The nematode community structure and function was determined in various localities, under different environmental conditions and different treatments to determine the effectiveness as a bio-indicator of soil health. Through the series of treatments, it was determined that the soil nematode community and inferred soil health is strongly influenced by time and various factors including soil moisture

Soil samples were collected from the root zone of each treatment, in the work and tree row when required. The nematodes were extracted by means of the Cobb’s decanting and sieving method followed by 48 hours in a modified Baermann funnel. Nematodes were counted and identified to genus level, categorised into feeding groups according to Yeates et al. (1993) and assigned cp-values as defined by Bongers (1990).

The results were used to determine the nematode community structure and function as well as the associated soil health status of these orchards. The nematode faunal analysis was used as a means of evaluating the function and structure of the soil food web.

Nematode communities present in stone and pome fruit on an organic farm differed in structure and function and not so much due to the ‘mow and blow’ treatment that was applied. The pome fruit (quince) revealed a unique nematode community structure compared to that of the stone fruit (plum, peach and apricot).

Nematode communities under net were influenced by soil preparation techniques as well as root stock. Low numbers of plant-parasitic nematodes, especially ring nematode (Criconemoides xenoplax) and lesion nematode (Pratylenchus sp.), were present in the orchard. The G222 soils were more enriched than the M7 and M9 soil, it also indicated the highest level of soil food web structure. The Maturity Index indicated that all the entire orchard is disturbed and/or enriched.

The nematode community structure and function determined over a four-year period in a site where five different cover crop treatments were applied revealed that the enrichment and structure of the work and tree row for each of the five treatments deteriorated over the four years to such an extent that all data points indicated stressed conditions by the time the trial was suspended. This indicates that nematodes are effective as a bio-indicator to determine soil health.

Nematode feeding groups in an orchard inundated with EPNs, indicated a similar pattern in their distribution, indicating that changes in population could be due to external effects rather than EPN treatment. Multiple regression analyses using specific indicator nematode families, showed no significant differences in the nematode populations for the duration of the experiment. No succession in the soil food web could be determined. The faunal analysis for each treatment indicated the most significant effect when 5 x10⁶ IJ’s per m² is applied.

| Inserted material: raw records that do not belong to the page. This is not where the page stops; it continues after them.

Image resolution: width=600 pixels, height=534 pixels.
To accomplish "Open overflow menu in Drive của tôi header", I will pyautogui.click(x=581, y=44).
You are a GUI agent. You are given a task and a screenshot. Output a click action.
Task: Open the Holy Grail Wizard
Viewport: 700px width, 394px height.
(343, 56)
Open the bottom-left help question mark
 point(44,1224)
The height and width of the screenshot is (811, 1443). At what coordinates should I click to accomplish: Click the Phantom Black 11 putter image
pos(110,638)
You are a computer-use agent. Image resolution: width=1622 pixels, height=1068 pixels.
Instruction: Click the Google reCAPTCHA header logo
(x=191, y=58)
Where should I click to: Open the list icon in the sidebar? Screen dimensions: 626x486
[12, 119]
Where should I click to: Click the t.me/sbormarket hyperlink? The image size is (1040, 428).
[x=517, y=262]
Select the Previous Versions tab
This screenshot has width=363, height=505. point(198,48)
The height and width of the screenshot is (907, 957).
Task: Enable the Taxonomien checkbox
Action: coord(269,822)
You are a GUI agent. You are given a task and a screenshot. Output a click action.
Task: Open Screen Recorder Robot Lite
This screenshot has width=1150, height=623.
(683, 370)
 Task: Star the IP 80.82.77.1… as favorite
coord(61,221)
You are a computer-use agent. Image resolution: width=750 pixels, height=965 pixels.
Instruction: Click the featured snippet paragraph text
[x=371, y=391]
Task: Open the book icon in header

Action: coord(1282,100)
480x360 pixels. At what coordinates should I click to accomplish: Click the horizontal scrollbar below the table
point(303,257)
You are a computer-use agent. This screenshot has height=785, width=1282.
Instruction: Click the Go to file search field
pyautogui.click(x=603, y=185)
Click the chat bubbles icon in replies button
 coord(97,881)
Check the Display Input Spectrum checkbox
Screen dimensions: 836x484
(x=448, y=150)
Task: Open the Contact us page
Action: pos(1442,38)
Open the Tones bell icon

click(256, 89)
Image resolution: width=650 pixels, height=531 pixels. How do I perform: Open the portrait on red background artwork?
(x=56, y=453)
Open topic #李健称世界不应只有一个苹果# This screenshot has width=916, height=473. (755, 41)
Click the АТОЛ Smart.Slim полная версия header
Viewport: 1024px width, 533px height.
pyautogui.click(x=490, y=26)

Sampling should occur at least twice a year for more than two years, preferably for 5 years to accurately determine the effect of management practices on soil health. Climate change will influence nematodes and the soil food web, therefore management practices such as the utilisation of cover crops and mulches need to be implemented to buffer the soil environment against such harsh climatic conditions. The host status of cover crops needs to be evaluated for susceptibility to pant parasitic nematodes which negatively influence the cash crop. Weather station, including soil temperature readings, would give valuable information regarding the soil environment and possible outbreaks of plant-parasitic nematodes and other pests and diseases. Information regarding the management practices followed in the orchard is likely to form a crucial part of the interpretation of the sampling analysis.